» Your instructions
The line with "You are a computer-use" starts the range, and the last line of the listing ends it. Retype that range exactly, without pictures.

» Supplied data
◇ ◇ ◇ ◇

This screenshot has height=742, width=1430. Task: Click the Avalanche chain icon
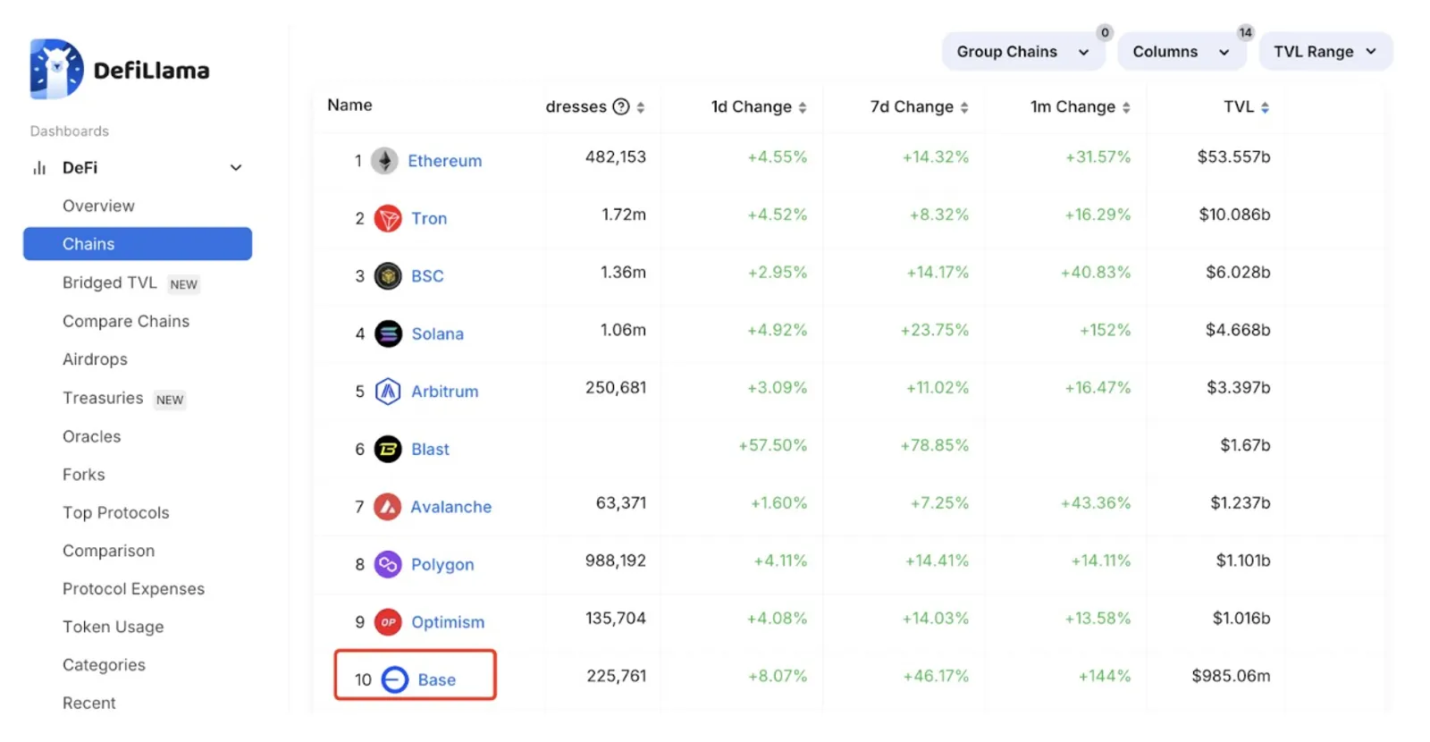[387, 507]
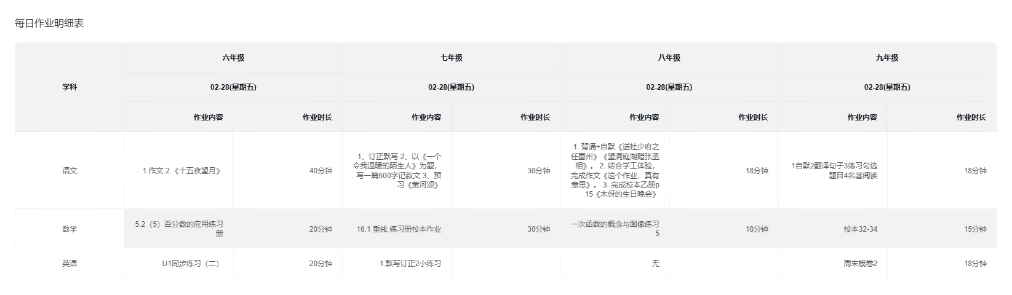Click the 02-28(星期五) date under 九年级

click(x=886, y=87)
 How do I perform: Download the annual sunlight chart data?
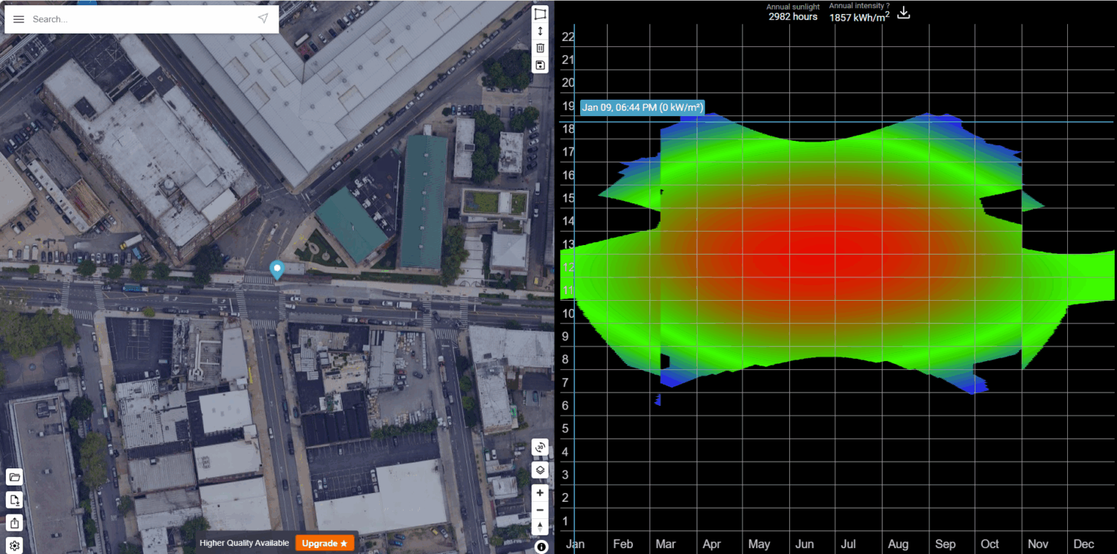pos(903,13)
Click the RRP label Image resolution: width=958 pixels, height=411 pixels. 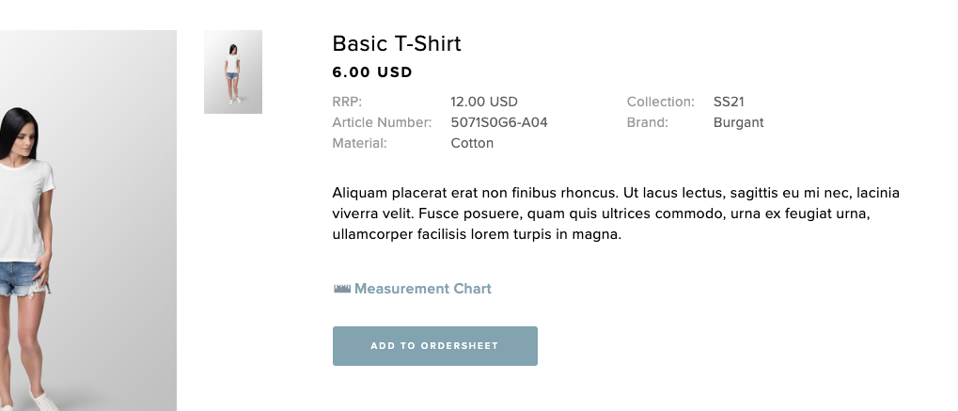tap(347, 102)
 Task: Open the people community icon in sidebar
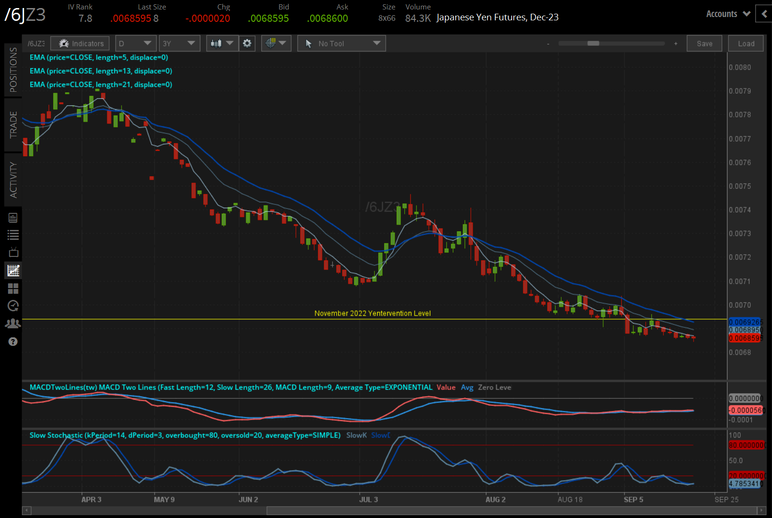(13, 324)
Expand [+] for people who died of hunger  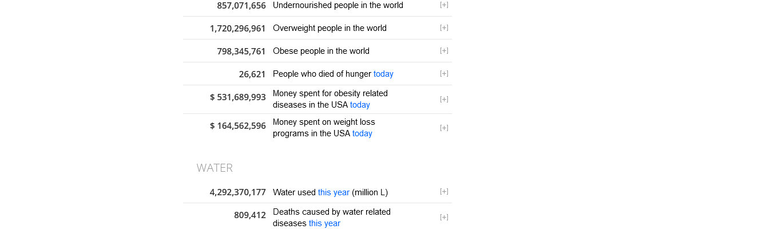click(444, 73)
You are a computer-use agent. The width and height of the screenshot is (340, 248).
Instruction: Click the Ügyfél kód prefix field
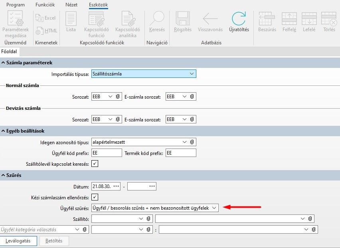(107, 153)
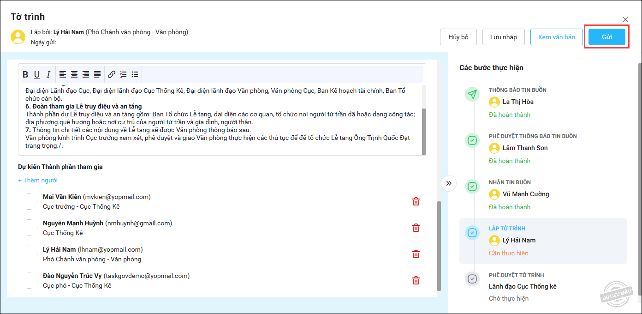Image resolution: width=642 pixels, height=314 pixels.
Task: Align text left in editor
Action: (x=63, y=74)
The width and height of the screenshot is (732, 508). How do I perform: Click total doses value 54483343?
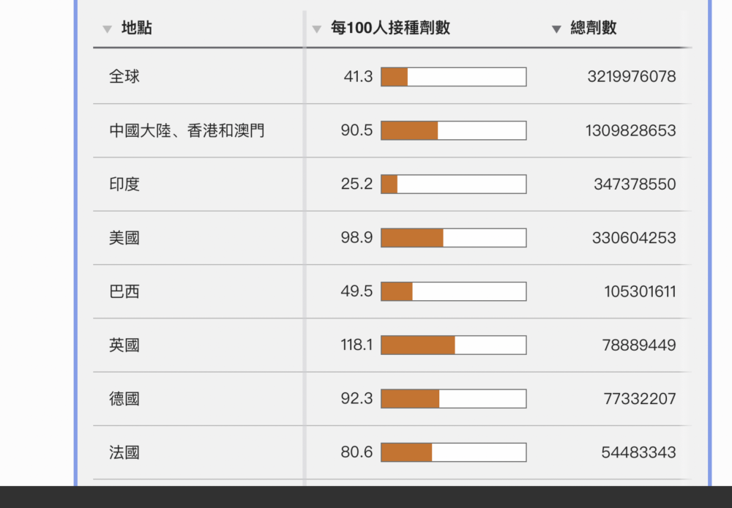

◇ ◇ ◇ ◇

» Answer box
You are a computer-use agent. The width and height of the screenshot is (340, 248).
Instruction: Click the Ügyfél kód prefix field
(107, 153)
Image resolution: width=642 pixels, height=314 pixels.
Task: Align text left in editor
Action: (x=63, y=74)
The width and height of the screenshot is (732, 508). How do I perform: Click total doses value 54483343?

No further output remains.